- **What the task requires**:
Take the data below and copy exactly the lines starting at the one with "Where should I" and finishing at the one with "Task: Toggle the", both included.

Top of Given entries

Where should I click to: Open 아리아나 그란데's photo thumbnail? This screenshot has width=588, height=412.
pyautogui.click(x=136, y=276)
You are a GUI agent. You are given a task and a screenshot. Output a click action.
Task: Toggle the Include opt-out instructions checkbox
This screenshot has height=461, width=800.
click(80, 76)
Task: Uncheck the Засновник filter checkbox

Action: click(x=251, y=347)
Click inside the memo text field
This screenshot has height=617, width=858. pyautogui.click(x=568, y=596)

Bottom of Given entries
Top of Given entries

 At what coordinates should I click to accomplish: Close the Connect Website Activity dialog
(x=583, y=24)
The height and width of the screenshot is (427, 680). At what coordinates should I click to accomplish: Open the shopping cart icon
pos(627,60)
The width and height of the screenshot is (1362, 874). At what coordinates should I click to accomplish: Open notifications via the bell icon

Bottom of Given entries

- **Answer for the task**:
Where should I click to: Open 아리아나 그란데's photo thumbnail? This screenshot has width=588, height=412.
pyautogui.click(x=136, y=276)
You are a GUI agent. You are given a task and a screenshot. Output a click action.
Task: Toggle the Include opt-out instructions checkbox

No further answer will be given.